Abstract

Transition metal selenides (TMSes) have been identified as cost-efficient alternatives to platinum (Pt) for the alkaline hydrogen evolution reaction (HER) owing to their distinct electronic properties and excellent conductivity. However, they encounter challenges such as sluggish water dissociation and severe oxidative degradation, requiring further optimizations. In this study, we developed a dual-site heterogeneous catalyst, Ni₃Se₄-Ni₃N, by decorating Ni₃Se₄ nanoclusters on a Ni₃N substrate. This catalyst design promoted significant interfacial electronic interactions, modulated electronic structures, and enhanced the adsorption of the intermediates.
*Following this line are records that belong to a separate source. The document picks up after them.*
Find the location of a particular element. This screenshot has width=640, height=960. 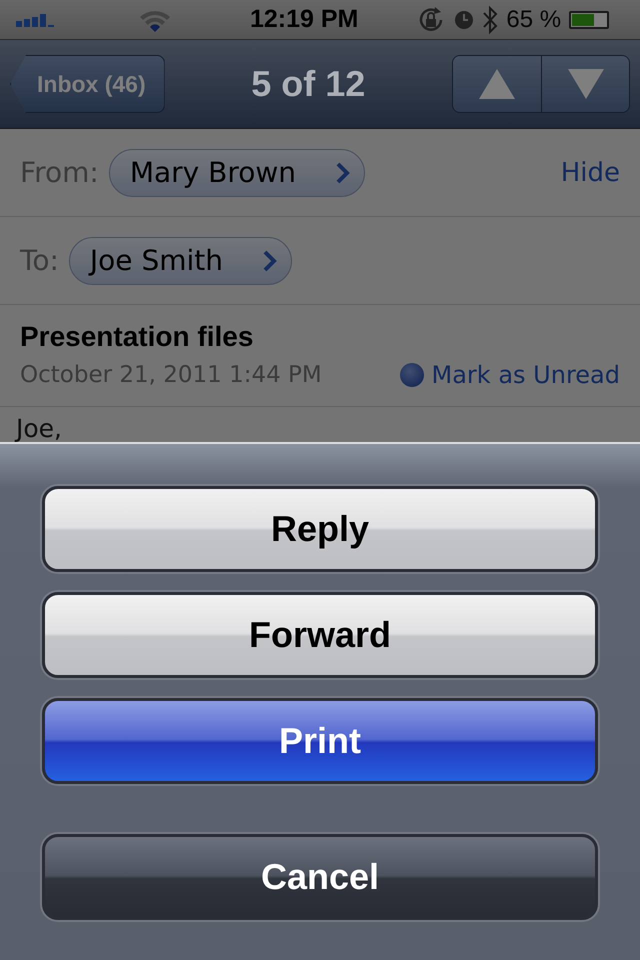

battery-percent: 65 % is located at coordinates (534, 20).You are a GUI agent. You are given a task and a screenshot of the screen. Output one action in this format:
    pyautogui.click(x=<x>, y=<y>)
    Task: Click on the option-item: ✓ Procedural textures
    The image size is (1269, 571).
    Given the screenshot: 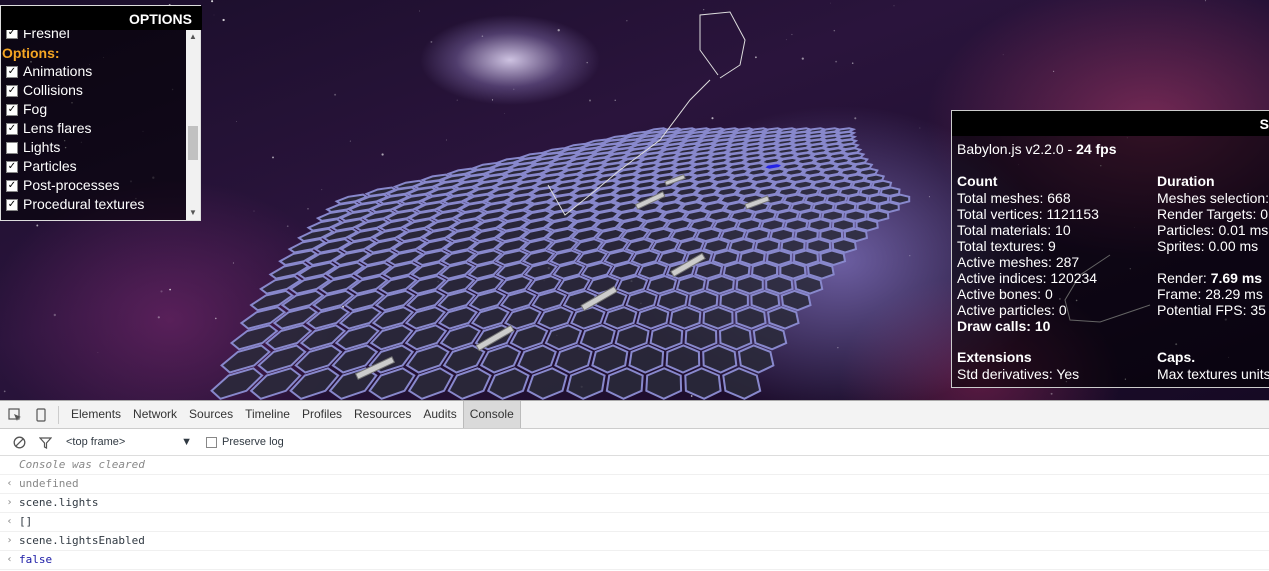 What is the action you would take?
    pyautogui.click(x=94, y=204)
Various spectroscopic analyses and theoretical calculations revealed that the nitride surfaces improved water adsorption and dissociation, enriching the surface with adsorbed hydrogen (H*) atoms, while the Se sites facilitated hydrogen coupling and subsequent release of H₂. Following a hydrogen spillover mechanism, the surface-adsorbed hydrogen atoms were transferred to nearby electron-dense selenide sites for H₂ formation and release. Consequently, the optimized catalyst demonstrated improved HER activity, requiring only an ∼60 mV overpotential at 10 mA cm^-2 current density and maintained stability under higher potential conditions.